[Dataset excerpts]
# # #

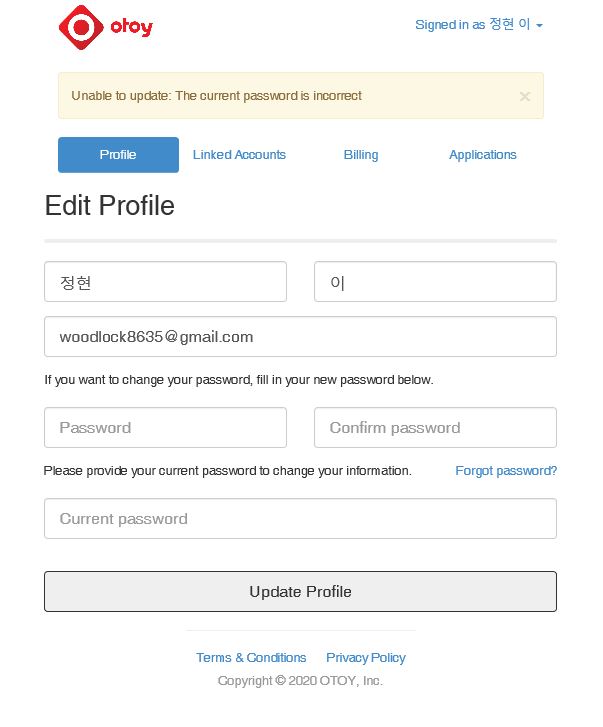Focus the Confirm password field
The height and width of the screenshot is (727, 603).
tap(435, 427)
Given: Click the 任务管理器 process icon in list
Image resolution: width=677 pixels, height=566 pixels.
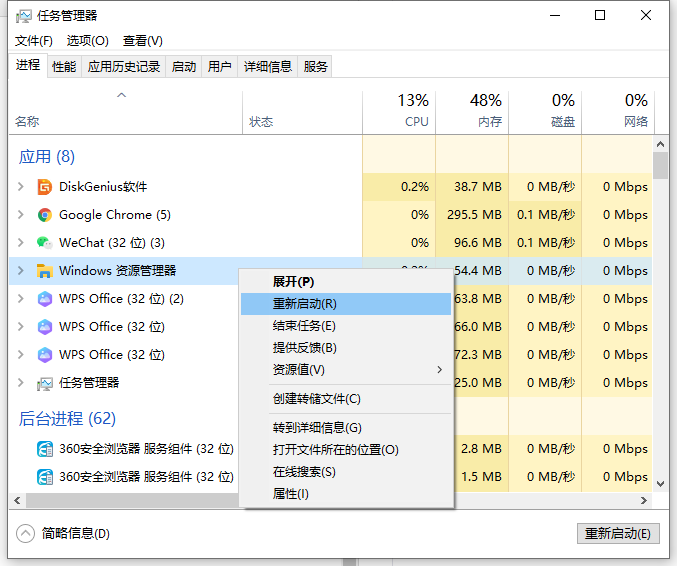Looking at the screenshot, I should pyautogui.click(x=45, y=383).
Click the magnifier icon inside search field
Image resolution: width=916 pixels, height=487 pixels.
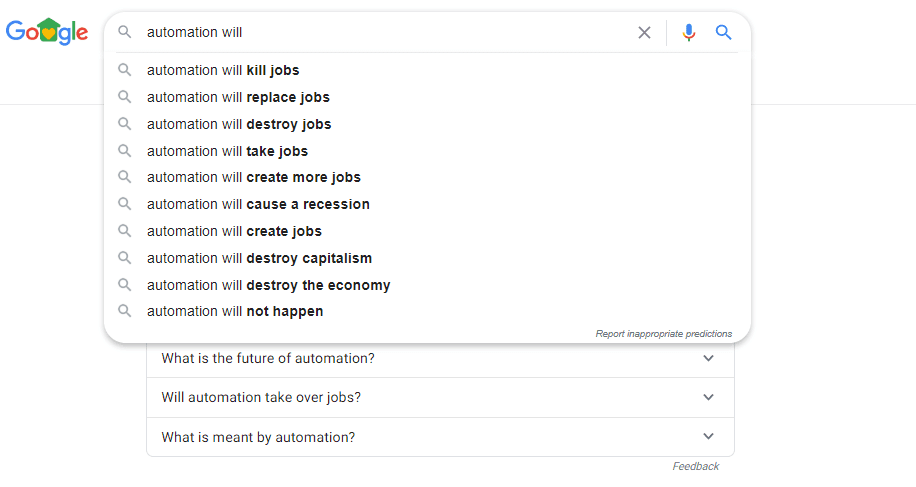(x=125, y=32)
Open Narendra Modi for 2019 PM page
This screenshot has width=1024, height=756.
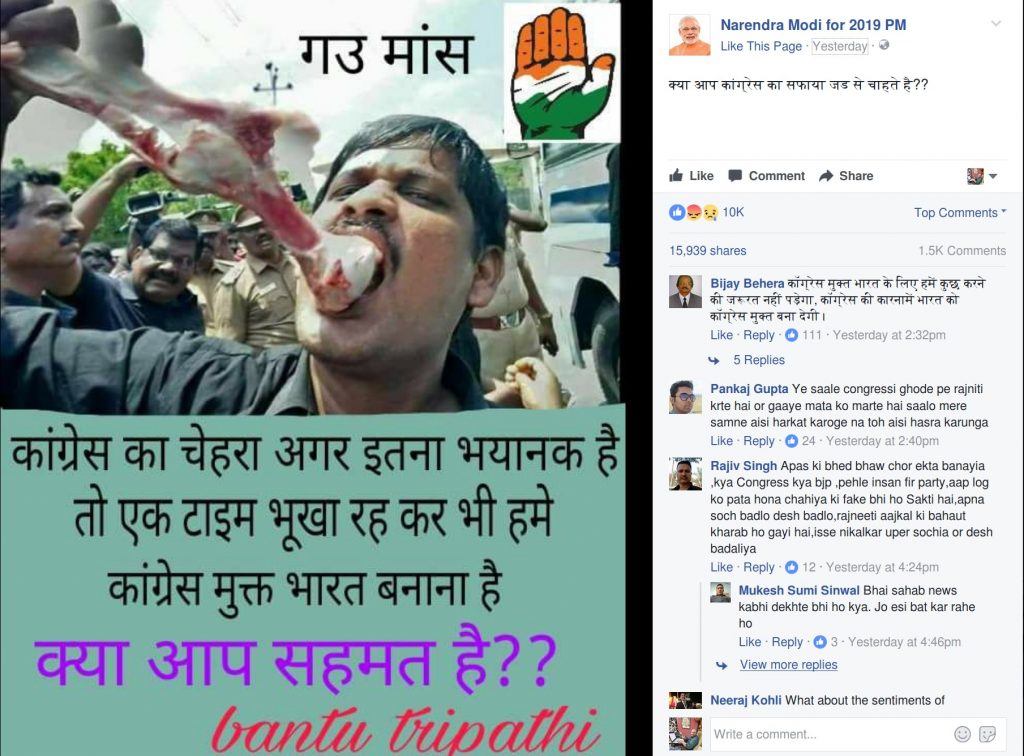click(x=813, y=25)
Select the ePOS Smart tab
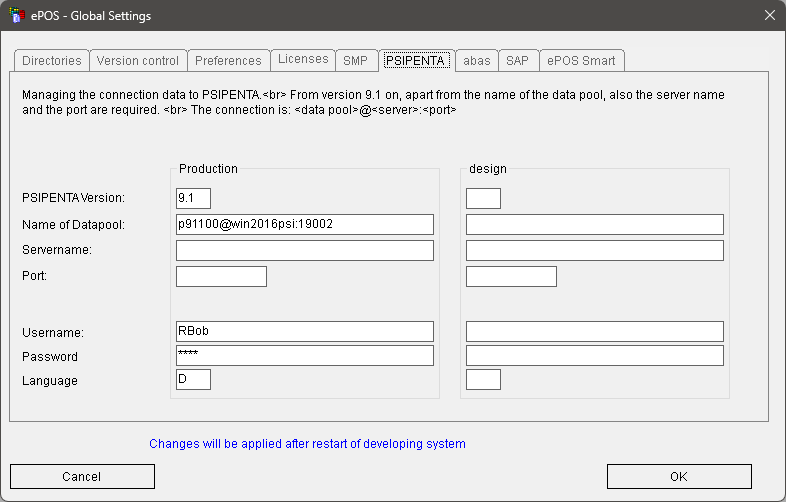786x502 pixels. [582, 61]
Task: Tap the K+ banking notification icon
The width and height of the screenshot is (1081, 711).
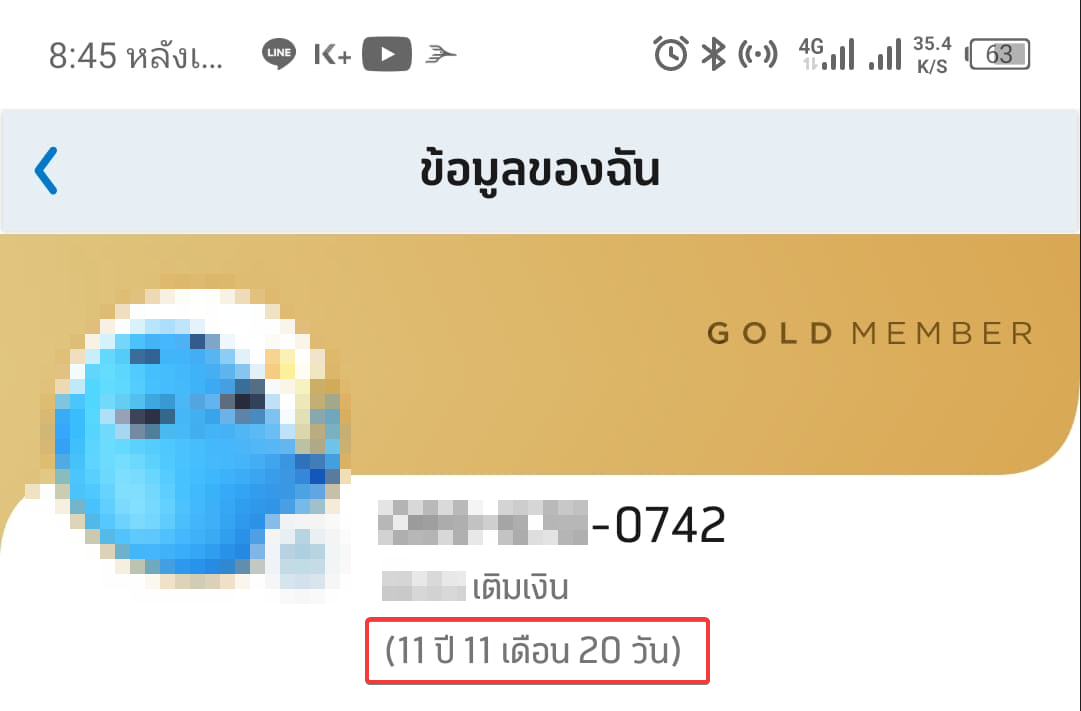Action: click(x=332, y=54)
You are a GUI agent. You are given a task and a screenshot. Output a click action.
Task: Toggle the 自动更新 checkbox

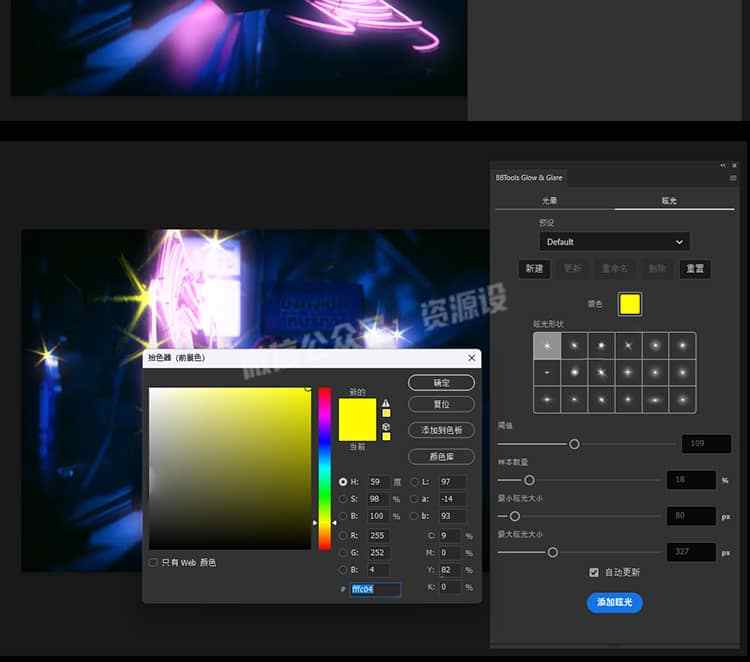pyautogui.click(x=594, y=572)
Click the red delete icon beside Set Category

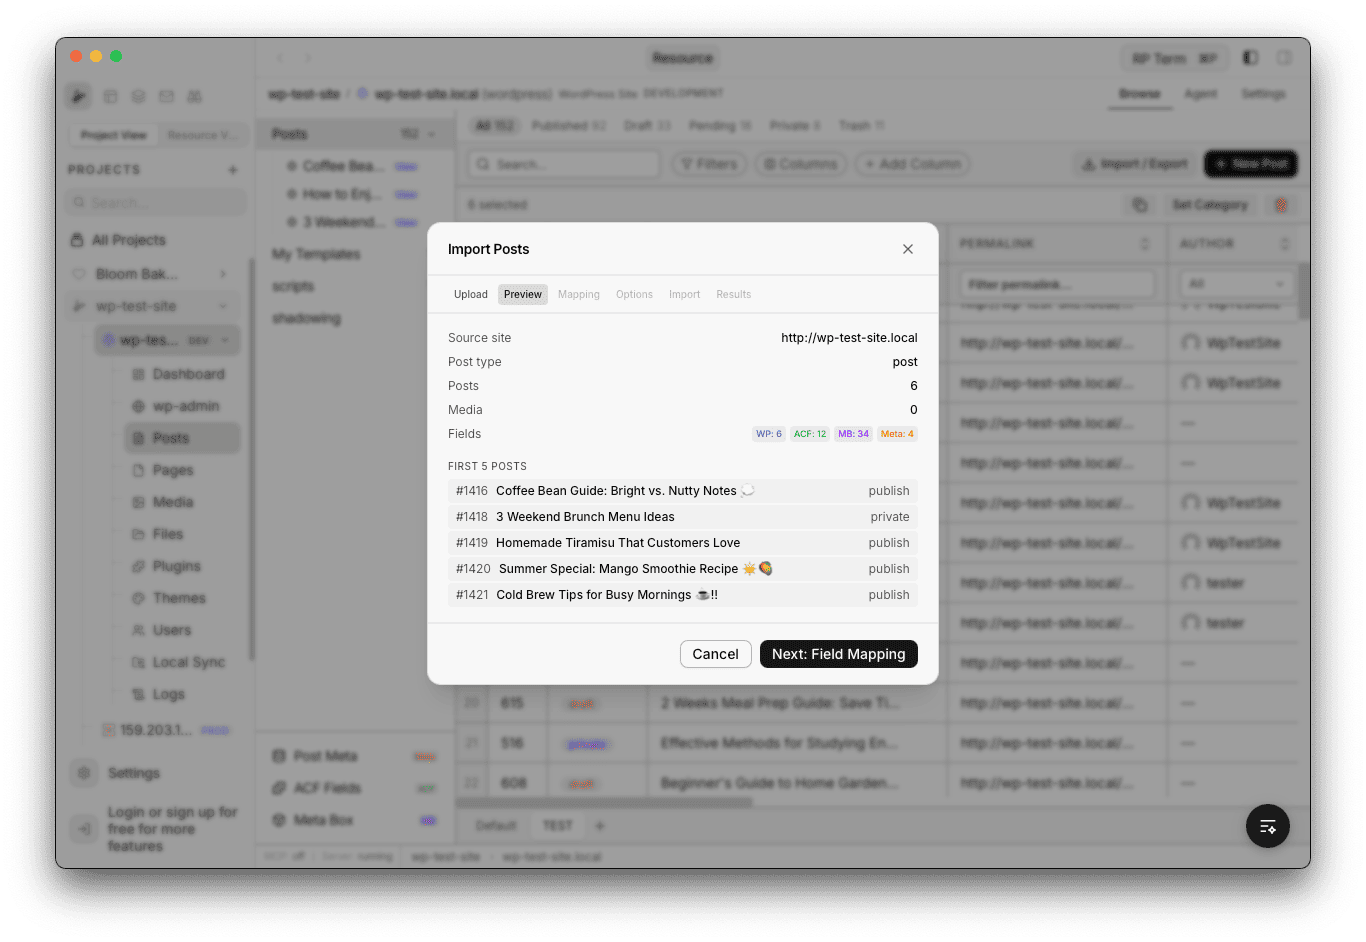[1281, 204]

# # #

- **Problem statement**
Begin with the line containing "Select the ePOS Smart tab", stop at the last line of the records above, and copy every line in between exactly, both ends included, with no pictures.

- **Response box**
Select the ePOS Smart tab
786x502 pixels. [582, 61]
Task: Tap the K+ banking notification icon
The width and height of the screenshot is (1081, 711).
Action: click(x=332, y=54)
You are a GUI agent. You are given a task and a screenshot. Output a click action.
Task: Toggle the 自动更新 checkbox

pyautogui.click(x=594, y=572)
Click the red delete icon beside Set Category

[1281, 204]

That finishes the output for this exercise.